Tuesday, December 23, 2008

The light at the end of the tunnel

You know the joke. The light at the end of the tunnel is an oncoming train. It has been a rough year for me. At its best, I was living a comfortable middle class existence and running my own business. At its worst, I was homeless, penniless, without a livelihood and very, very sick. I can now be best described as "up and coming". I may have lost my business and my home, but my health has recovered. In the midst of all of it, I was accused by a bitter and vindictive ex of opening credit cards in his name after our separation. The fact this was not true did not deter a man who can, charitable, be described as above reality. I endured two police investigations and the threat of a Grand Jury indictment before sanity, truth and American justiced prevailed. When my 12 year old hormone overdrive daughter ran away from home and was picked up by the police, she told them that I had thrown her out. The police invaded my home. And, I learned that shouting at the police in politically correct Fairfax County Virginia constitutes discorderly conduct. Having lost everything, I limped home to the Gulf Coast and was, for a time, living with charitable friends. Health restored, I now have what might be described as a "reasonable" job, a cute little cottage (small house) and a budding love life. But, it has not been easy. In fact, it has been the hardest thing I have ever done outside childbirth.

When you are down and out, you can be overwhelmed, bitter and succumb to your urge to self-destruct. Worst, you do nothing. One friend said to me it is like having your life erased and you are suddenly standing in front of a giant blank white board. Losing your life as you knew it brings on a sort of grieving. You need to recognize that and work through it. Talk to someone or join a group. Get actively involved in your recovery.

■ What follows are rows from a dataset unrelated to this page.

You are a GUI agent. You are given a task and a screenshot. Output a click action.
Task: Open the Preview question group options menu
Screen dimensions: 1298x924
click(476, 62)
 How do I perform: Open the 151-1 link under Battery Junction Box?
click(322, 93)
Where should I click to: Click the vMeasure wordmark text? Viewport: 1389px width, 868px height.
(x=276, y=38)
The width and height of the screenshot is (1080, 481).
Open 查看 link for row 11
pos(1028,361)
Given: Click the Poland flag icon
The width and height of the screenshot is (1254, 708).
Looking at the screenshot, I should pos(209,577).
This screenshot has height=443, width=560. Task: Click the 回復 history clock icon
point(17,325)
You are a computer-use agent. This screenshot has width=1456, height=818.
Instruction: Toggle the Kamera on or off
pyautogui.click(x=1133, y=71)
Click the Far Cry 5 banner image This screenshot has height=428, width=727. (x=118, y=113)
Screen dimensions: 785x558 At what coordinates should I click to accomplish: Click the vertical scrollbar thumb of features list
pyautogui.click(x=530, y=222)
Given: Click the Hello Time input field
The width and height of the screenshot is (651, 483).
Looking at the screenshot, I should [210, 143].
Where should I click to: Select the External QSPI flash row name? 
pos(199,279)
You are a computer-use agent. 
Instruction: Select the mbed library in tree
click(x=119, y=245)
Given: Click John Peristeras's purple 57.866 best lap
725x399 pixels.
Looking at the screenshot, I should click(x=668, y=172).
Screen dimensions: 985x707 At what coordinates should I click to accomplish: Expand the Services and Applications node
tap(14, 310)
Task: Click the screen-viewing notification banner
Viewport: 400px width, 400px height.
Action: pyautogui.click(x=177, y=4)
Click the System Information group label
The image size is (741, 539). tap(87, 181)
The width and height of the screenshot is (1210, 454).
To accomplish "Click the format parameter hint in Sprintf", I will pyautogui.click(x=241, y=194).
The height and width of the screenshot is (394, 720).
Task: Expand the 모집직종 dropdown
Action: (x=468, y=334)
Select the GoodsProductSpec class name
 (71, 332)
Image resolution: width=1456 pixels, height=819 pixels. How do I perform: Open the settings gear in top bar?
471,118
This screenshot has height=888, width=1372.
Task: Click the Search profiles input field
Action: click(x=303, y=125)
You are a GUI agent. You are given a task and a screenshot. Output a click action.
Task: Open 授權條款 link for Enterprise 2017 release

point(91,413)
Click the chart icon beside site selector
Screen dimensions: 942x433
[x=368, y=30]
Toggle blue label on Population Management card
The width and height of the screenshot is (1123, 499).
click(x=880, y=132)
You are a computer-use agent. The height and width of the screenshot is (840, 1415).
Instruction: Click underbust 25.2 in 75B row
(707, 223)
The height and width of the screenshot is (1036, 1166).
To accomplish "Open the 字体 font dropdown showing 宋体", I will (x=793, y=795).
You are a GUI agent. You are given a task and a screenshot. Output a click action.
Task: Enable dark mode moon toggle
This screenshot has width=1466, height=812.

Then, you have two choices: The first is, if not to give up, to give in and let the current take you. This could be to a safe harbor or to shark infested waters. The results will be random. The second is to do just what you don't want to do -- fight it, take the best care of yourself you can, move forward. Coming up with Plan B may not be what you want to do. It may not be fair. But, it is life. It is also a wonderful opportunity to revisit the dreams and aspirations of your youth. I had one friend who went from being laid off from a very lucrative job to working as a Peace Corps Volunteer. That may not be practical for everyone, but the point is she viewed the lay off as an opportunity and took it.

I once heard a self-help guru give a very apt analogy. You are driving down the road, skid and are headed straight into a tree. What do you do? If you stare at the tree, you will almost certainly hit it. If you turn your attention to the open road, your focus and reactions will go in that direction.

The hardest thing for me was making a start on a new life and making the first tentative moves towards the open road. I'm not out of the woods yet, but I am definitely headed in the right direction at last.